* _Data listing_:
━━━━━━━━━━

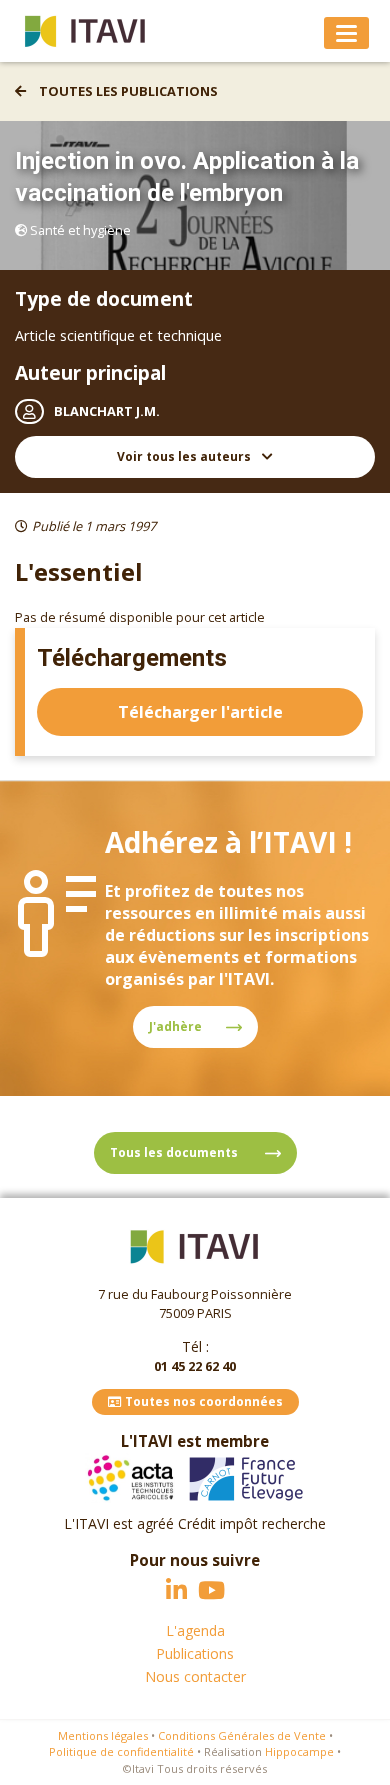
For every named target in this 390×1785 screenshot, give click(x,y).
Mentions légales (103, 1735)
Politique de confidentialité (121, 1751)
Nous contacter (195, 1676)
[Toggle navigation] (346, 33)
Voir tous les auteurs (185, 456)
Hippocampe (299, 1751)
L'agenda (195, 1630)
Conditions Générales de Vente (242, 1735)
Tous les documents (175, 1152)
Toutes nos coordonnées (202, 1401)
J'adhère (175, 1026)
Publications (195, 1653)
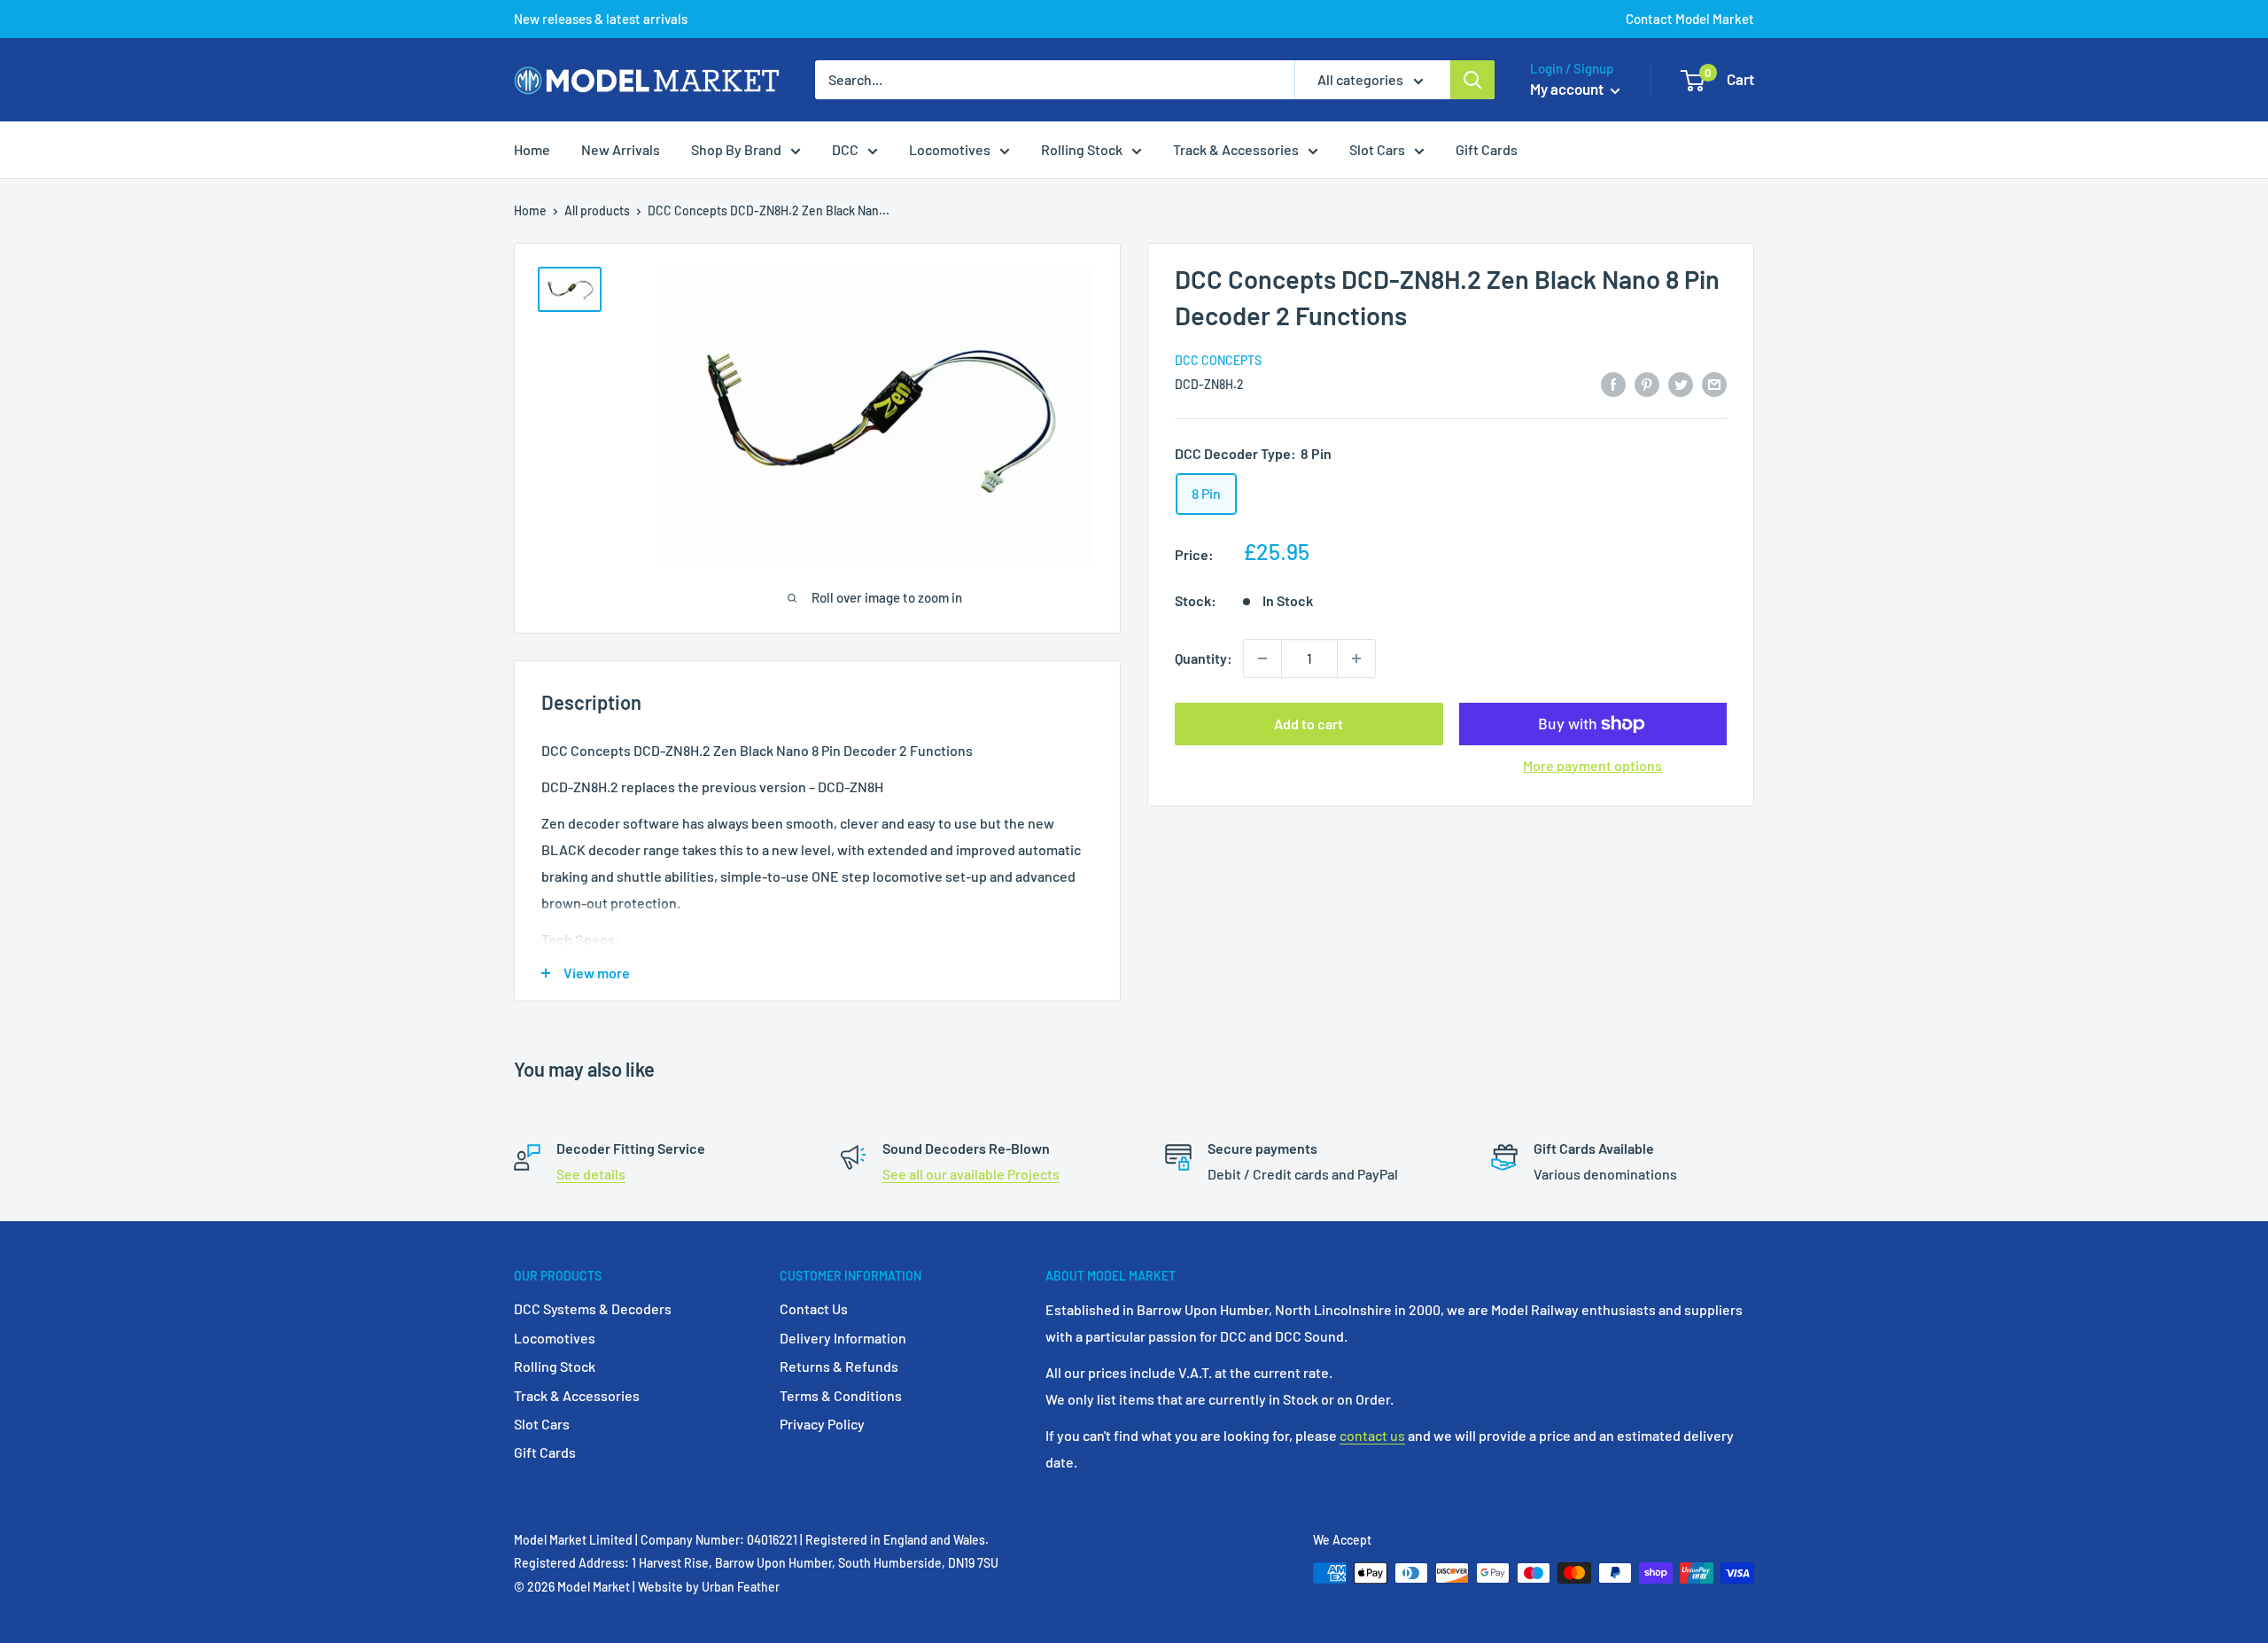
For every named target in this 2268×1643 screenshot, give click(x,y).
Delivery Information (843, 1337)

━━━━━━━━━━

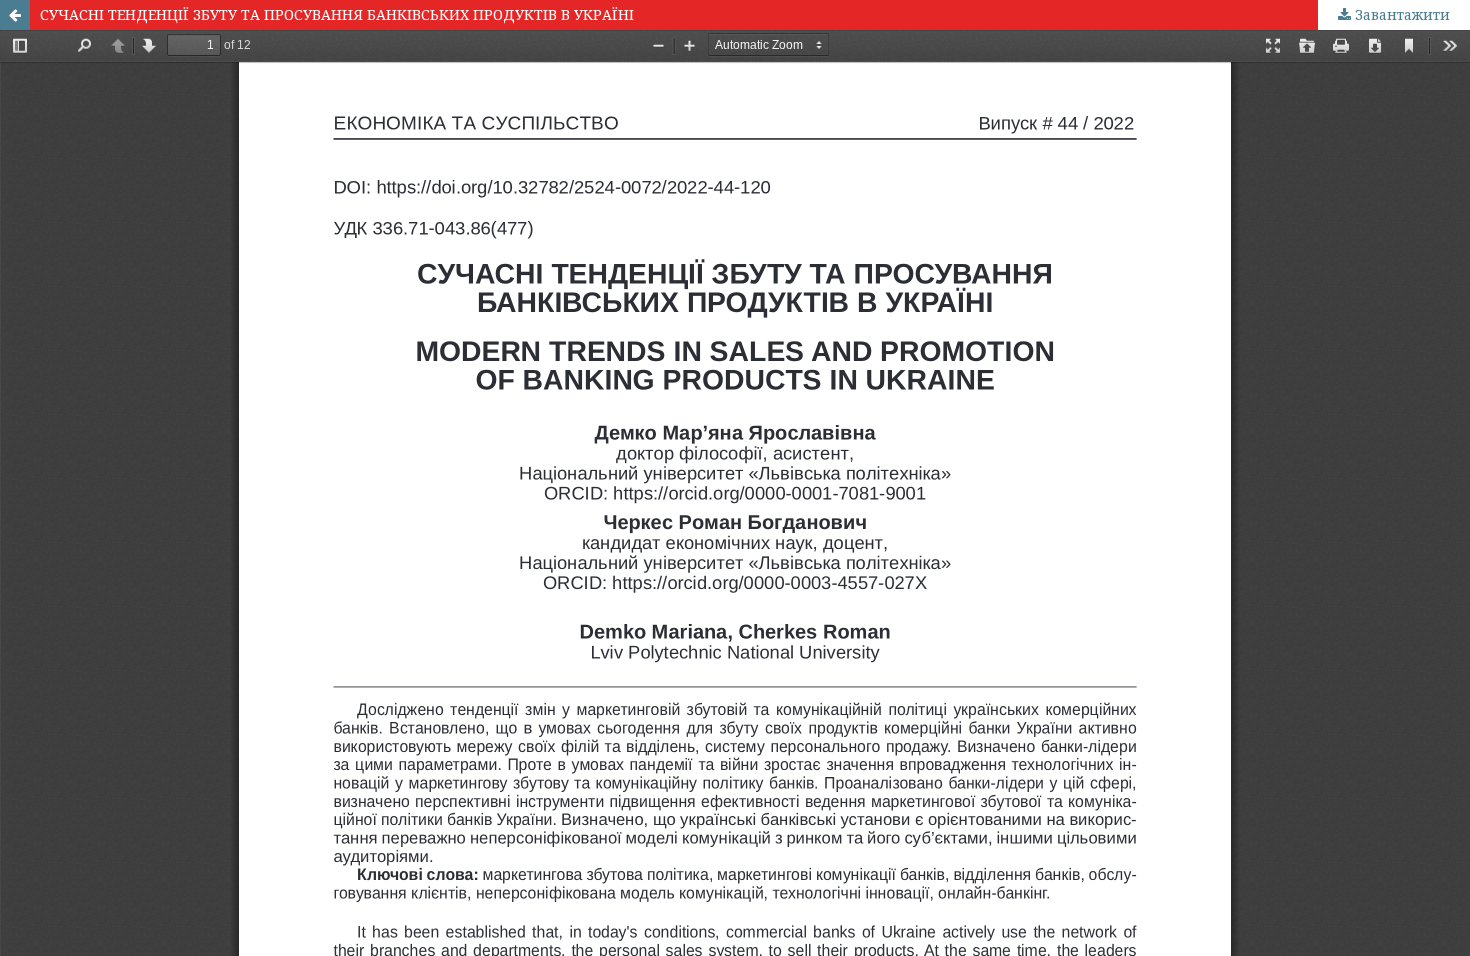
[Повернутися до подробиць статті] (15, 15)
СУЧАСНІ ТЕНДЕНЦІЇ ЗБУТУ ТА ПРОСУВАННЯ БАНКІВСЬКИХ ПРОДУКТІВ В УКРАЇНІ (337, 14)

━━━━━━━━━━

* _Instructions to follow_: What is needed is an exact copy of the lines above from the one with "For every named target in this 390×1785" to the one with "Delivery Information (843, 1337)", both ends kept, and nothing more; please leave the pictures out.

* _Response to the exercise_:
For every named target in this 390×1785 screenshot, give click(x,y).
Mentions légales (103, 1735)
Politique de confidentialité (121, 1751)
Nous contacter (195, 1676)
[Toggle navigation] (346, 33)
Voir tous les auteurs (185, 456)
Hippocampe (299, 1751)
L'agenda (195, 1630)
Conditions Générales de Vente (242, 1735)
Tous les documents (175, 1152)
Toutes nos coordonnées (202, 1401)
J'adhère (175, 1026)
Publications (195, 1653)
For every named target in this 2268×1643 screenshot, give click(x,y).
Delivery Information (843, 1337)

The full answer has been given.